Task objective ▸ Reproduce each line of the material that follows, word for word.

Data shown ▸
----------
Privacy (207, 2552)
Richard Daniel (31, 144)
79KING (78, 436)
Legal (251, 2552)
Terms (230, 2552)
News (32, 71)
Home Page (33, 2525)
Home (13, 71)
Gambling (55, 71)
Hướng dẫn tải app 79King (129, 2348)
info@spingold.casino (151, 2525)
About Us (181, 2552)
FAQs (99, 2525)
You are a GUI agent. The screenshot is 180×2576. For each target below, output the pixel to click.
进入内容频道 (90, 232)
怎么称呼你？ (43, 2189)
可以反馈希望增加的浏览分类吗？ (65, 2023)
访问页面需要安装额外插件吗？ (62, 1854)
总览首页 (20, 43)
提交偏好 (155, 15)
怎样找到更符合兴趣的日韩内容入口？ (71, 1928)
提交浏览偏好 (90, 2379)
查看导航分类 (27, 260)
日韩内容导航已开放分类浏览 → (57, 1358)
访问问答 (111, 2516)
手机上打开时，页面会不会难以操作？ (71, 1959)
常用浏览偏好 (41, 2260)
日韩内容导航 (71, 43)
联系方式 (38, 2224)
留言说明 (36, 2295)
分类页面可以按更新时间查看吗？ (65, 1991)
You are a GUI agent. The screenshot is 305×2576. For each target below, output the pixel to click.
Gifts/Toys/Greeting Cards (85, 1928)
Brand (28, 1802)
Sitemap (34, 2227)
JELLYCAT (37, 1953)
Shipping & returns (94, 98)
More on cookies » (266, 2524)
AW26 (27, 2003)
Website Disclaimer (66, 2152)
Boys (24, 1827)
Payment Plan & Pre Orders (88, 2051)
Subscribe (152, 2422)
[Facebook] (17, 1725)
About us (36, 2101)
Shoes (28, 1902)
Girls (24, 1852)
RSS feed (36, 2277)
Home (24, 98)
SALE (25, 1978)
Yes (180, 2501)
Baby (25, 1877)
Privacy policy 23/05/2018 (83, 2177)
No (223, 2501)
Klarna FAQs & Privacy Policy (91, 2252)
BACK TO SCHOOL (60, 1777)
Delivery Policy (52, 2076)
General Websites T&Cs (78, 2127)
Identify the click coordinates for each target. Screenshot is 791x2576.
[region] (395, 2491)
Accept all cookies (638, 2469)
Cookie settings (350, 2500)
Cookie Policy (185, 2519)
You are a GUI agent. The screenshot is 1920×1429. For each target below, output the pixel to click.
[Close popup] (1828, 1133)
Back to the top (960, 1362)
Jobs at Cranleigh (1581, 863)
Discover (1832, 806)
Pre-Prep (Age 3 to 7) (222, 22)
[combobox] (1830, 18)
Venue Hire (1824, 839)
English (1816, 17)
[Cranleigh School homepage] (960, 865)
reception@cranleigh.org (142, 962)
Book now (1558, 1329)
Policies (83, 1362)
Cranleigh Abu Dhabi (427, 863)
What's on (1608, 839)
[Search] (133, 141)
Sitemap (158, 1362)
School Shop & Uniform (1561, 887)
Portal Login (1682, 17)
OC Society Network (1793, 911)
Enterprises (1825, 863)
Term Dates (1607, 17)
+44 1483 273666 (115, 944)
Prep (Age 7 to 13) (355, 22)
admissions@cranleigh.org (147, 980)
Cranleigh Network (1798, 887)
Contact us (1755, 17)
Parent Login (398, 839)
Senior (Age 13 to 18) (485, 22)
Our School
----------
Solution for this problem ▸
Privacy (207, 2552)
Richard Daniel (31, 144)
79KING (78, 436)
Legal (251, 2552)
Terms (230, 2552)
News (32, 71)
Home Page (33, 2525)
Home (13, 71)
Gambling (55, 71)
Hướng dẫn tải app 79King (129, 2348)
info@spingold.casino (151, 2525)
About Us (181, 2552)
FAQs (99, 2525)
You are a GUI agent. The screenshot is 180×2576. For each target below, output the pixel to click.
进入内容频道 (90, 232)
怎么称呼你？ (43, 2189)
可以反馈希望增加的浏览分类吗？ (65, 2023)
访问页面需要安装额外插件吗？ (62, 1854)
总览首页 (20, 43)
提交偏好 (155, 15)
怎样找到更符合兴趣的日韩内容入口？ (71, 1928)
提交浏览偏好 (90, 2379)
查看导航分类 (27, 260)
日韩内容导航已开放分类浏览 → (57, 1358)
访问问答 (111, 2516)
手机上打开时，页面会不会难以操作？ (71, 1959)
常用浏览偏好 (41, 2260)
日韩内容导航 (71, 43)
联系方式 (38, 2224)
留言说明 (36, 2295)
分类页面可以按更新时间查看吗？ (65, 1991)
You are a GUI agent. The screenshot is 305×2576. For each target below, output the pixel to click.
Gifts/Toys/Greeting Cards (85, 1928)
Brand (28, 1802)
Sitemap (34, 2227)
JELLYCAT (37, 1953)
Shipping & returns (94, 98)
More on cookies » (266, 2524)
AW26 (27, 2003)
Website Disclaimer (66, 2152)
Boys (24, 1827)
Payment Plan & Pre Orders (88, 2051)
Subscribe (152, 2422)
[Facebook] (17, 1725)
About us (36, 2101)
Shoes (28, 1902)
Girls (24, 1852)
RSS feed (36, 2277)
Home (24, 98)
SALE (25, 1978)
Yes (180, 2501)
Baby (25, 1877)
Privacy policy 23/05/2018 (83, 2177)
No (223, 2501)
Klarna FAQs & Privacy Policy (91, 2252)
BACK TO SCHOOL (60, 1777)
Delivery Policy (52, 2076)
General Websites T&Cs (78, 2127)
Identify the click coordinates for each target. Screenshot is 791x2576.
[region] (395, 2491)
Accept all cookies (638, 2469)
Cookie settings (350, 2500)
Cookie Policy (185, 2519)
You are a GUI agent. The screenshot is 1920×1429. For each target below, output the pixel to click.
[Close popup] (1828, 1133)
Back to the top (960, 1362)
Jobs at Cranleigh (1581, 863)
Discover (1832, 806)
Pre-Prep (Age 3 to 7) (222, 22)
[combobox] (1830, 18)
Venue Hire (1824, 839)
English (1816, 17)
[Cranleigh School homepage] (960, 865)
reception@cranleigh.org (142, 962)
Book now (1558, 1329)
Policies (83, 1362)
Cranleigh Abu Dhabi (427, 863)
What's on (1608, 839)
[Search] (133, 141)
Sitemap (158, 1362)
School Shop & Uniform (1561, 887)
Portal Login (1682, 17)
OC Society Network (1793, 911)
Enterprises (1825, 863)
Term Dates (1607, 17)
+44 1483 273666 (115, 944)
Prep (Age 7 to 13) (355, 22)
admissions@cranleigh.org (147, 980)
Cranleigh Network (1798, 887)
Contact us (1755, 17)
Parent Login (398, 839)
Senior (Age 13 to 18) (485, 22)
Our School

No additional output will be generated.